An ensemble of mutually interacting neutrinos constitutes a many-body quantum system, which brings forth the possibility of the individual neutrino wavefunctions becoming ‘entangled’ with one another. Such entanglement can potentially imprint its own signatures in the flavor evolution of neutrinos (see, e.g., [1] and [2]). A commonly adopted approach, known as the ‘mean-field’ approximation, treats each neutrino as an effective one-particle system interacting with a background of other neutrinos, thereby explicitly forbidding quantum entanglement. This helps ease some of the computational complexity associated with this problem. However, the extent of the validity of the mean-field approximation remains an intriguing open question in this field.
Preliminary studies show that small-scale toy models of interacting neutrinos can exhibit deviations from the mean-field approximation, but it remains to be seen whether these deviations can persist as the particle number is increased. In general, for quantum many-body problems, it is often difficult to scale the calculations to large numbers of particles because the size of the Hilbert space grows exponentially with particle number.
In this work, we explore this problem from a different angle, namely, by analyzing the evolution of neutrino flavor and entanglement in phase space. The setup consists of two sets (beams) of neutrinos interacting with each other. We take the reduced density operator of neutrinos in one of the beams and construct its Husimi quasi-probability or “Q” representation, which consists of representing the reduced density using an over-complete basis of coherent states. Here, the “phase space” coordinates are angles θ and ϕ which describe rotations in flavor space. In the limit of infinite neutrino number, the Q representation acquires the interpretation of a classical phase-space probability distribution.
Our analysis showed that, while at early times the quasi-probability distribution remains relatively localized, at late times it develops a multimodal structure with several localized peaks (see Fig. 1). This delocalization is indicative of the entanglement being non-Gaussian in nature, which suggests that any approximate method beyond the mean-field which would limit itself to only the first and second moments of neutrino observables, may not be sufficient to describe the long-term evolution of this system.

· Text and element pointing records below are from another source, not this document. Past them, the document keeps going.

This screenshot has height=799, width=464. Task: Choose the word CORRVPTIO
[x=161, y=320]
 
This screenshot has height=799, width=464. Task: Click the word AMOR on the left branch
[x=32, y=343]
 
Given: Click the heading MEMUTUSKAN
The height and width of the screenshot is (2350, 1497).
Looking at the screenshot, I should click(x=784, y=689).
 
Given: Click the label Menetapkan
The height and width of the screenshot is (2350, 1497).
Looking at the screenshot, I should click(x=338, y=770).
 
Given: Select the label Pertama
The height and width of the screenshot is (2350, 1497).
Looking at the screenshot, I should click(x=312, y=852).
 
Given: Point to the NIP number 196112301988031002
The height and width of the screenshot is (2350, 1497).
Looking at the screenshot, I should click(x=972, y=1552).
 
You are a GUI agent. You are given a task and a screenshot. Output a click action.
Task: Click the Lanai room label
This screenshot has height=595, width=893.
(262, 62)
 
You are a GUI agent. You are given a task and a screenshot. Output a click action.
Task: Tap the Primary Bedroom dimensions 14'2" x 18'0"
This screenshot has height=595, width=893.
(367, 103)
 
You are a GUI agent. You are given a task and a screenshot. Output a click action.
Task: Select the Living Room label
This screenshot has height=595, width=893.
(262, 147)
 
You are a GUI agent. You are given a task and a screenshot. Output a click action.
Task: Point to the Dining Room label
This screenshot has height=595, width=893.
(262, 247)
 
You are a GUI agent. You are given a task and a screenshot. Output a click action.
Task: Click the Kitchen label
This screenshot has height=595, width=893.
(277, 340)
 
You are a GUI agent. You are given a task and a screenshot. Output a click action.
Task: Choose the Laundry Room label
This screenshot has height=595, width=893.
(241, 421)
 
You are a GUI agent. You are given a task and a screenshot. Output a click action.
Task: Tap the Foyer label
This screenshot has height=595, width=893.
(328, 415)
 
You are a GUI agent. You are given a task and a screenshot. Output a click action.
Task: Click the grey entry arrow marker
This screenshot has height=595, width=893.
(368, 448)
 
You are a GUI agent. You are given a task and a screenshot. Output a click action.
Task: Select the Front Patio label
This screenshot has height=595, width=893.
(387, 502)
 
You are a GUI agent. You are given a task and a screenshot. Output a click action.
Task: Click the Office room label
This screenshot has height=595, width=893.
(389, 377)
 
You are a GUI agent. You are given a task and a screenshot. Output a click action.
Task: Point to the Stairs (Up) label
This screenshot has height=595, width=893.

Finally, based on the phase space analysis, this paper proposes a new method for approximating the exact evolution of the interacting neutrino system. In this method, the exact quantum mechanical many-body problem is mapped on to a statistical sampling of ‘mean-field’ problems, with a Gaussian distribution of initial conditions around the exact starting point of the evolution. This approach amounts to approximating the quantum mechanical expectation values of the neutrino observances using statistical averages of their classical counterparts, which are obtained by independently evolving a large set of mean-field equations with the Gaussian-distributed initial conditions.
The phase-space approach with distributed initial conditions provides a simple and accurate method to describe the gross features of the neutrino flavor evolution and entanglement in the exact problem (e.g., see Fig. 2 for a comparison of neutrino flavor evolution solutions obtained using the different numerical approaches). Due to its simplicity, it is possible that this method could be more easily scalable for calculations with larger numbers of neutrinos, compared to the other approaches that go beyond the mean field. This will be explored in future work.